- TRECHO SELECIONADO

————————

Romeu e Julieta de Vinicius de Moraes

Shakespeare é o cacete! Zeffirelli é o escambau!
Romeu e Julieta é Vinicius de Moraes! Com o auxílio luxuoso do violão de Toquinho.
Baixei muita música, discos e CDs da internet entre mais ou menos 2008 e 2012-13, quando ela começou a ganhar um pouco mais de velocidade e ainda era território mais livre, bem menos monitorado e minado pelas gravadoras, Ecad e Polícia Federal do que é hoje - talvez até mais vigiado que as próprias fronteiras geográficas do país. Bons e inúmeros eram os blogs que hospedavam obras musicais de todos os gêneros e de todas as épocas; muitas raridades já fora de catálogo e só gravadas em vinil eram digitalizadas e disponibilizadas nestes blogs.
Eu baixava os discos e os passava para CDs virgens. Tenho centenas deles gravados em mídias digitais, talvez chegando mesmo à casa do milhar, uma vez que cabem de oito a doze LPs digitais em cada CD-ROM e eu tenho, hoje, 186 destas mídias. Tenho CDs com obras de um único artista e, a maioria deles, CDs com artistas variados, sortidos, que podem conter de Genival Lacerda a The Doors, passando por Tom Jobim e Engenheiros do Hawai, a exemplo.
Desnecessário dizer que muitos destes CDs, eu nunca ouvi na íntegra, ou com a devida atenção; estou esperando me aposentar, o filho se formar etc.
Guardo-os em uma caixa de sapatos, colocados em ordem numérica (1, 2, 3...), contudo, sem nenhuma referência de seus conteúdos anotada neles. Juntamente a um pequeno aparelho toca-CD, a caixa me acompanha em minhas tarefas caseiras diárias, rotineiras e, por isso, às vezes, enfadonhas, mas que têm de ser executadas.
Como eu mesmo já disse : "se tens enfadonha tarefa, da qual não podes te furtar ao cumprimento, tampouco mais protelá-la em prevaricação, execute-a com muita música e cerveja".
Então, na iminência de aporrinhante tarefa, vou, pego minha cerveja, abro a caixa de sapatos com todos os CDs enfileirados feito cartões da sorte em um antigo realejo e, periquito azarado, corro o dedo por cima deles, de olhos fechados, e pinço um, que será a trilha sonora de minha labuta naquele dia.
Neste domingo próximo passado, fui para a cozinha cuidar do almoço. Gosto de cozinhar, de brincar com as panelas, mas detesto lavar a louça, limpar o fogão, a pia e lavar o chão. Muni-me de coragem e de resignação; e de cerveja e música.

————————

- TAREFA PROPOSTA
Reescreva o trecho selecionado desde "Romeu e Julieta de" até "disponibilizadas nestes blogs.", inclusive, trocando "violão" por "cavaquinho". Use somente o trecho selecionado como base.

————————

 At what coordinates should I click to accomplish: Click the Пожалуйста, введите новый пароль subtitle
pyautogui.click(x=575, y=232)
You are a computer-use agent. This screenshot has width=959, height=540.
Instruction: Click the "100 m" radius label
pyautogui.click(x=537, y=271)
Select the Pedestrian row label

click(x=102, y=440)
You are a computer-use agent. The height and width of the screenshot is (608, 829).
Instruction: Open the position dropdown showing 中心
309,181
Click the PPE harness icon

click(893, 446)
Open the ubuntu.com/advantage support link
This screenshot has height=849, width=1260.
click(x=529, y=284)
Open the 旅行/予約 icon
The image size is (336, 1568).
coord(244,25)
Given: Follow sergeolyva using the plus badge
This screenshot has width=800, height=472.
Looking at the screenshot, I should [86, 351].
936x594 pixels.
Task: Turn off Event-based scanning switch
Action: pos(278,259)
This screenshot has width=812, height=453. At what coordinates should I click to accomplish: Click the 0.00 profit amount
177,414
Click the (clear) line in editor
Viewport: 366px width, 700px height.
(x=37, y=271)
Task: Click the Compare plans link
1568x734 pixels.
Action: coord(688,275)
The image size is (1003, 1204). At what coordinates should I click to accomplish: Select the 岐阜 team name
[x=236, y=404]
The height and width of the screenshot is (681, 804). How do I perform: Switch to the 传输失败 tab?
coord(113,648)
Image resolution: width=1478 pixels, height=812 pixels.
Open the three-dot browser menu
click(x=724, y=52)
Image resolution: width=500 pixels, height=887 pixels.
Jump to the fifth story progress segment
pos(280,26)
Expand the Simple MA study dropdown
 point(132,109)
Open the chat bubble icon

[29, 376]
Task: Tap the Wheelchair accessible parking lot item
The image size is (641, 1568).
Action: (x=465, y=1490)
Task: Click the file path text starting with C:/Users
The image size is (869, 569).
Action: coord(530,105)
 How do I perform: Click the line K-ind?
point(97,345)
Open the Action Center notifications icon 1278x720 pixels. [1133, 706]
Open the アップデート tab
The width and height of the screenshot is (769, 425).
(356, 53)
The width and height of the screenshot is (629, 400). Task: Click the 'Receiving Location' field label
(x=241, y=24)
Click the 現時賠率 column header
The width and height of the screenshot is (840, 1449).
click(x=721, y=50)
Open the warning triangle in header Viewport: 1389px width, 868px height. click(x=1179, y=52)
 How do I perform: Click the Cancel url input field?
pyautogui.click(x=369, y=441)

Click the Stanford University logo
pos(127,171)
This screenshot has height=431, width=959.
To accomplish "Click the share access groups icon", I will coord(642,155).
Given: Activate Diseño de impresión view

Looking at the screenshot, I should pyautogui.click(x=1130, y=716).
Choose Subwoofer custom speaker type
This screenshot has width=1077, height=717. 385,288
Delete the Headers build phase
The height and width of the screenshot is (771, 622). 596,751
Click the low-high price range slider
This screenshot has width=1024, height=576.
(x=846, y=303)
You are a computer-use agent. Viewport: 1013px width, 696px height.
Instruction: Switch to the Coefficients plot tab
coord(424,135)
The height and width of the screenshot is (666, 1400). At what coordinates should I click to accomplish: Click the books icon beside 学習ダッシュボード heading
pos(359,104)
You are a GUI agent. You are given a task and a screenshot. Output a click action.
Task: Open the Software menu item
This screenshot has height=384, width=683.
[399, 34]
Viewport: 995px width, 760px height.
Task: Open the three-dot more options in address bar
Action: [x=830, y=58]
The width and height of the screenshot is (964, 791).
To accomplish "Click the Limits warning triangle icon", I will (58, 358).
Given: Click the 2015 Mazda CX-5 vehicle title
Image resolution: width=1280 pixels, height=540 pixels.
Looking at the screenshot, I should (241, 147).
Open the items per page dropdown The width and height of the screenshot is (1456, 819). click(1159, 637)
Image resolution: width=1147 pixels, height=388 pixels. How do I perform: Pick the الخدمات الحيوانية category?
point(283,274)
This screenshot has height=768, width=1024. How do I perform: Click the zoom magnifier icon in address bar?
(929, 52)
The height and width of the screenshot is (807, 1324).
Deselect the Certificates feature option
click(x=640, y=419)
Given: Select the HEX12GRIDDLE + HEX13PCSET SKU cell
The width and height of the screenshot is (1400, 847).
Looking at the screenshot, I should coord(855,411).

————————

- TAREFA CONCLUÍDA
Romeu e Julieta de Vinicius de Moraes

Shakespeare é o cacete! Zeffirelli é o escambau!
Romeu e Julieta é Vinicius de Moraes! Com o auxílio luxuoso do cavaquinho de Toquinho.
Baixei muita música, discos e CDs da internet entre mais ou menos 2008 e 2012-13, quando ela começou a ganhar um pouco mais de velocidade e ainda era território mais livre, bem menos monitorado e minado pelas gravadoras, Ecad e Polícia Federal do que é hoje - talvez até mais vigiado que as próprias fronteiras geográficas do país. Bons e inúmeros eram os blogs que hospedavam obras musicais de todos os gêneros e de todas as épocas; muitas raridades já fora de catálogo e só gravadas em vinil eram digitalizadas e disponibilizadas nestes blogs.